2024-ruo-lost
findings extracted from this paper
-
Across five popular translation services available in China (Alibaba, Baidu, Tencent, Youdao, and Microsoft Bing), researchers discovered 11,634 unique censorship rules in total. Every service — including the American-operated Bing Translate — implemented automatic censorship that silently omits content, with only Alibaba displaying any notification ('Query csi check not pass') to the user.
-
Alibaba and Bing Translate scan only the user's input text for censorship triggers, not the translation output, while Baidu and Tencent apply the same censorship rules to both input and output. Youdao censors input and output using different rule sets.
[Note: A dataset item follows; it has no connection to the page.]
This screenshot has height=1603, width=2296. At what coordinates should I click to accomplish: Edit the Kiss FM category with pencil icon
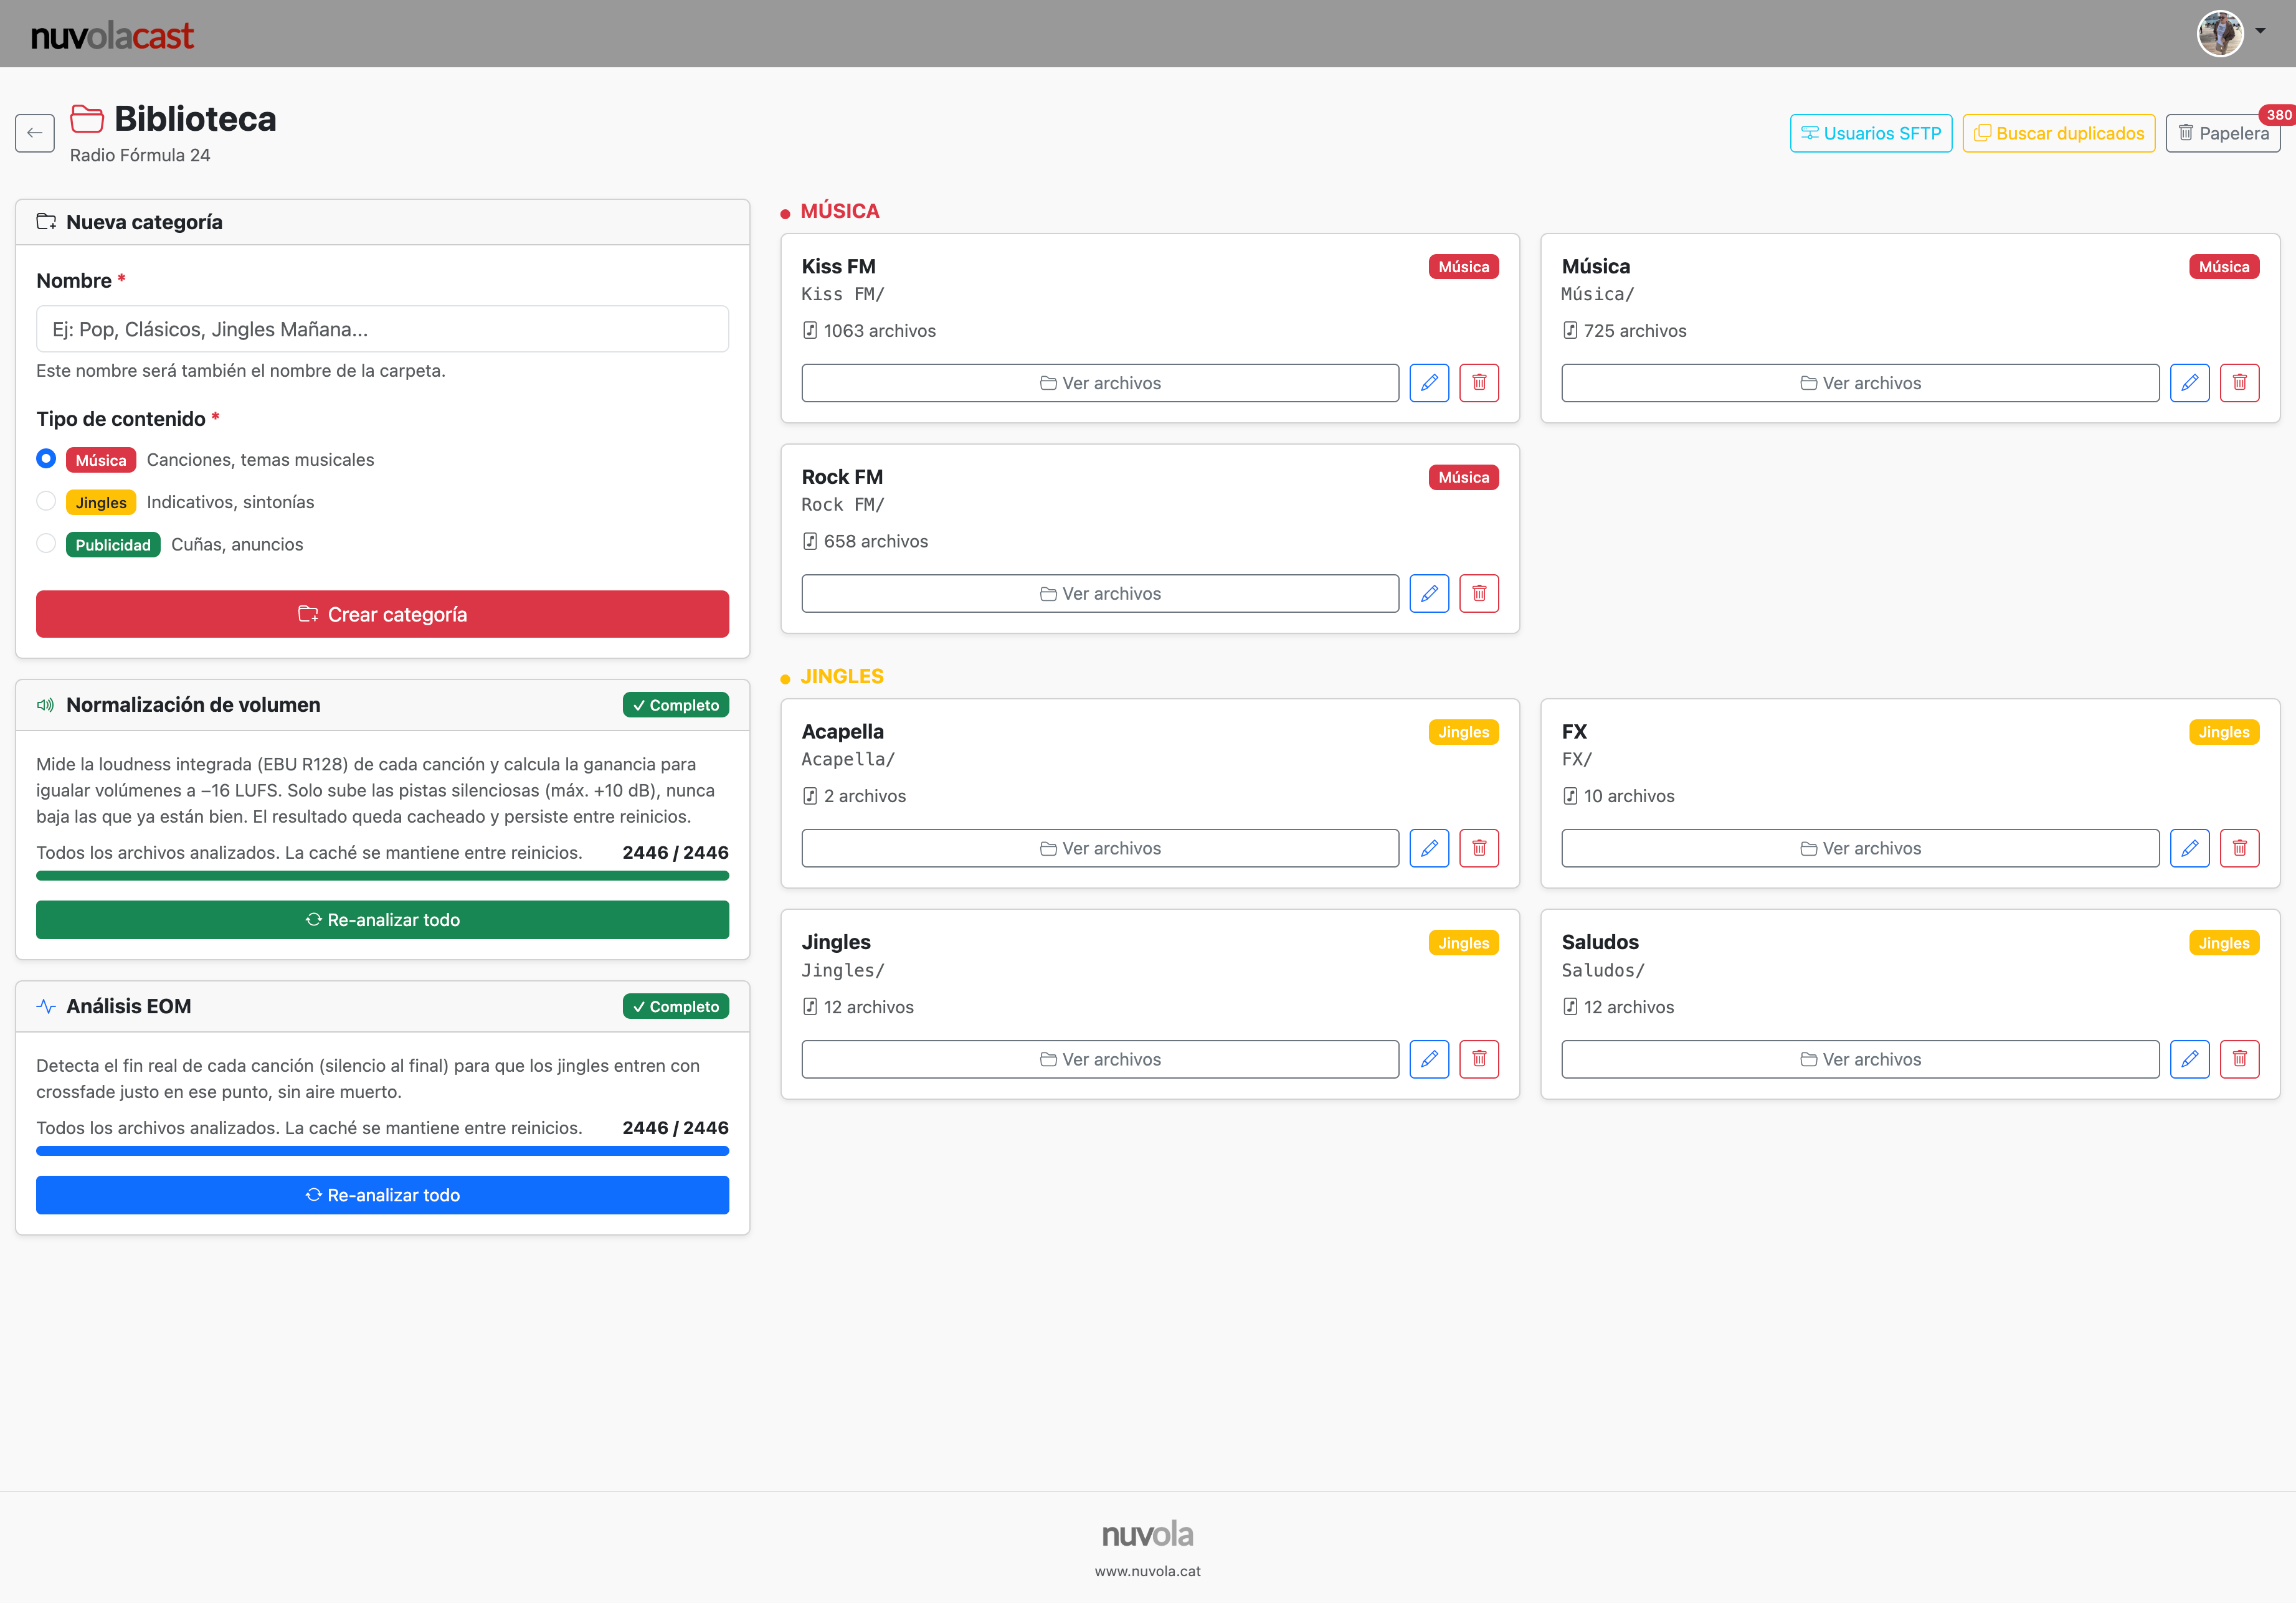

Because Chinese-language censorship rules dominate all services' blocklists, users translating from a non-Chinese language into Chinese using Alibaba or Bing experience materially less censorship than users of the other services.
-
Among 286 randomly sampled censorship rules across all five services, only one rule targeted erotic content, while the vast majority targeted political dissidents, CCP leaders, Tiananmen Square, Falun Gong, and government criticism. The paper interprets this near-total absence of pornography censorship as evidence that the censors did not anticipate their rules being audited, or are no longer interested in concealing the overtly political agenda of Chinese information control.
-
On Tencent Translate, 15 distinct representations of Xi Jinping's name — including romanizations (xijinping, XiJinping, XIJINPING, xIDaDa, xidada), character variants (习近平, 习大大, 习主席, 习书记, 习总书记, 近平习, 反习大大), and a romanized reversed form (JinpingXi, jinpingxi) — each triggered censorship of the translator's entire output rather than just the offending sentence. Between 4–5% of Tencent's discovered rules were inconsistently enforced, which the paper attributes to load-balanced servers implementing different rule sets or rapid rule churn.
-
Evidence from Youdao Translate suggests it deploys a machine-learning or NLP-based classifier alongside keyword rules: measured rules included repeated components (e.g., 螺+螺+螺+螺+螺+螺+蟢+D+哒+大) and nonsensical multi-token sequences that no human rule author would write, yet which consistently triggered censorship. Youdao returned 9,414 unique rules from the general test set — the most of any service — while also producing the most structurally anomalous rule patterns.